Children and Youth in Canada - The Context of their Lives (module table of contents)

Section 3: Health Outcomes (section table of contents)


Implications

Unintentional injuries are largely preventable. However, Canada ranks 18th out of 23 OECD countries in terms of injury mortality rates1. Common fatal injuries for children and youth include motor vehicle accidents, drowning, suffocation, strangulation, choking, pedestrian injuries, poisoning and falls.

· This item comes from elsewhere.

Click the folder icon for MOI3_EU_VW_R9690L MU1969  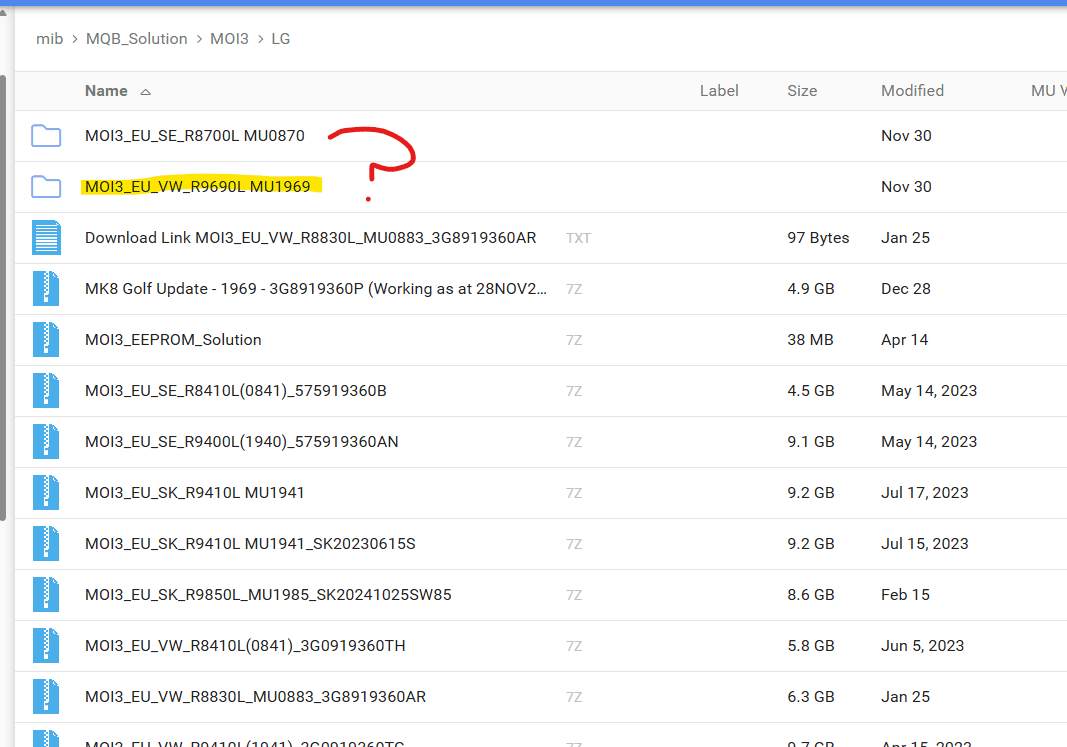point(46,187)
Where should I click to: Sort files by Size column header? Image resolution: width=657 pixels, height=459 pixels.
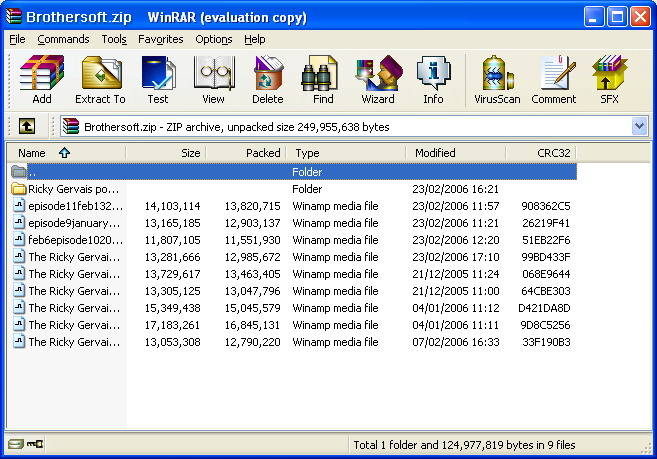pyautogui.click(x=190, y=153)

Deaths as a result of unintentional injuries are the tip of the iceberg. Unintentional injuries are a major public health problem, and the burden falls disproportionately on the most vulnerable in our society. Approximately 500 children and youth 0 to 19 years die as a result of unintentional injuries, and a further 21,000 are hospitalized every year. Many of those who survive are left with disabilities, both physical and emotional. For a child, this can mean a lifetime of living with the consequences of an injury. The stress on the child, their family and the health care system cannot be underestimated. The economic burden of unintentional injuries to children is substantial, costing Canadians $4 billion per year2.

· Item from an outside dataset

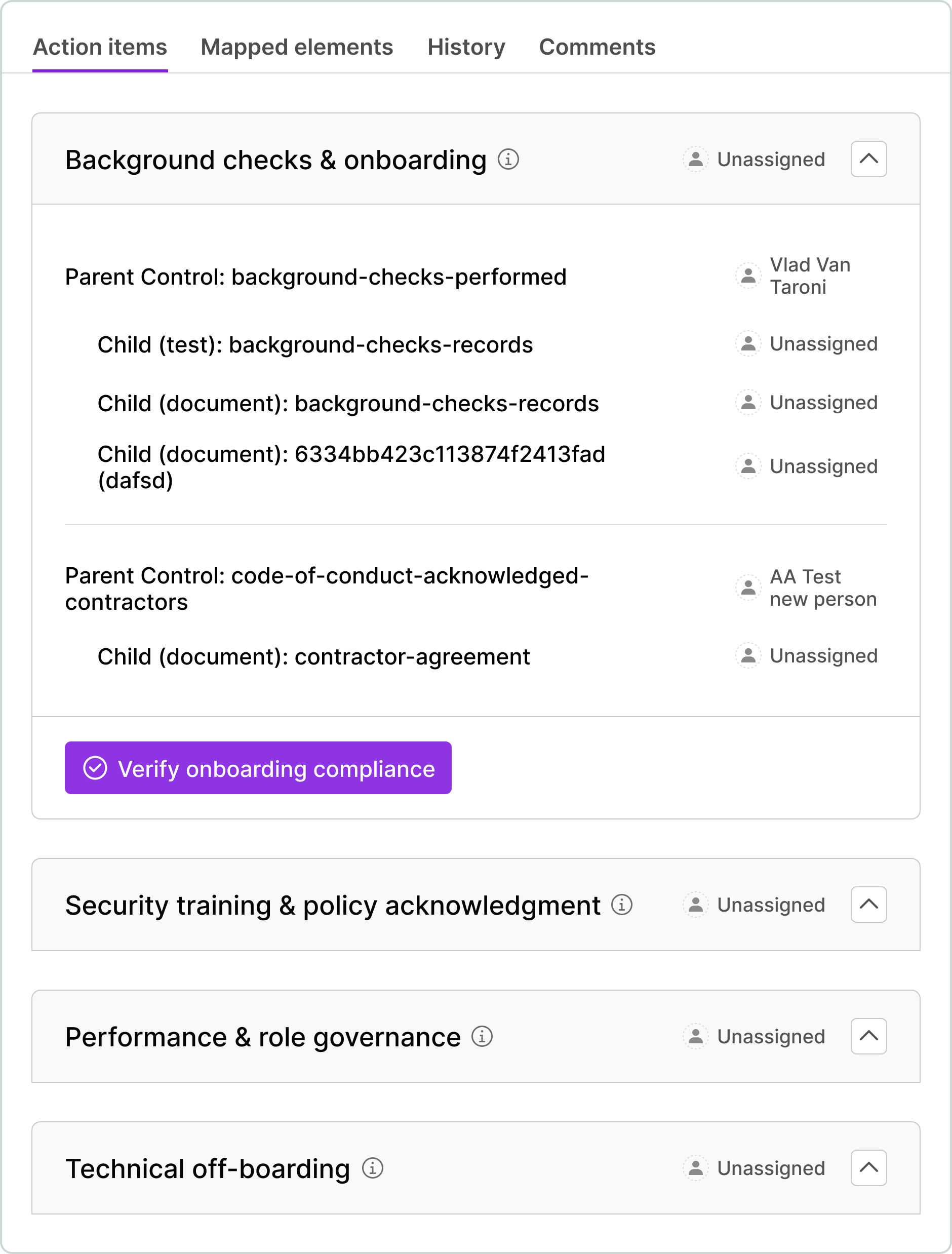Screen dimensions: 952x1254
Task: Click AA Test new person avatar icon
Action: (x=748, y=587)
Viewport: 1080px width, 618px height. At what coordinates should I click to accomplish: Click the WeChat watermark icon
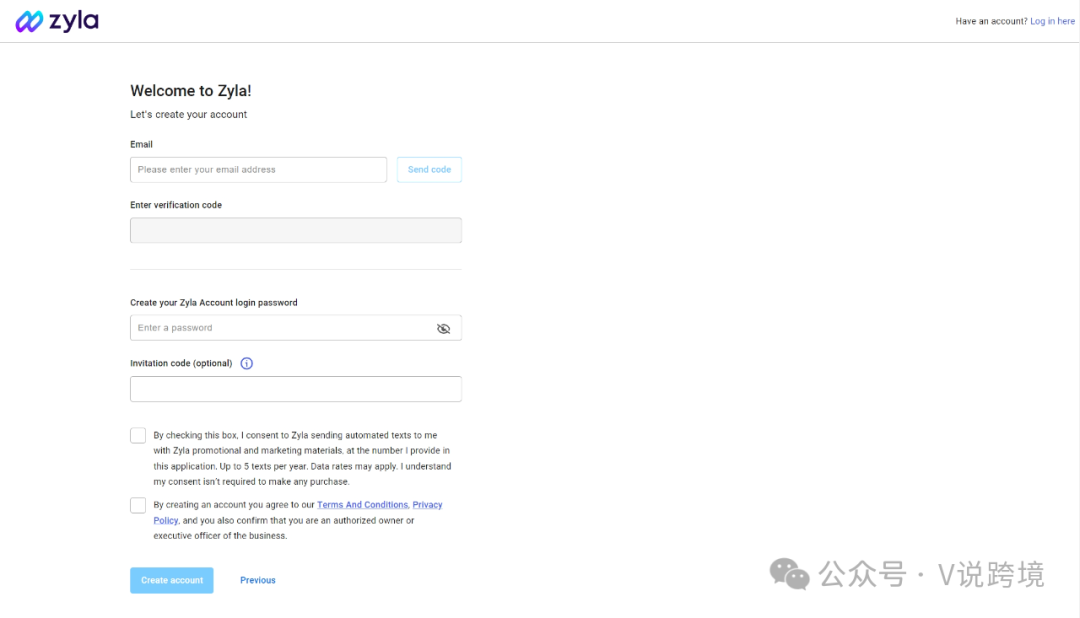click(x=789, y=573)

1Safe Kids Canada (2011). The financial costs and prevention strategies of unintentional injuries. Accessed on May 28, 2012 at http://www.safekidscanada.ca/Professionals/Documents/33201-PublicSectorDigestInjuryPrevention.pdf.
2Safe Kids Canada. About Injuries. Accessed on Jule 6, 2012 at http://www.safekidscanada.ca/Professionals/Safety-Information/About-Injuries/Index.aspx .

Unintentional injury deaths for males and females 0 to 19 years of age declined between 2000 and 2009. For males there was a 34% decline and for females there was 36% decline.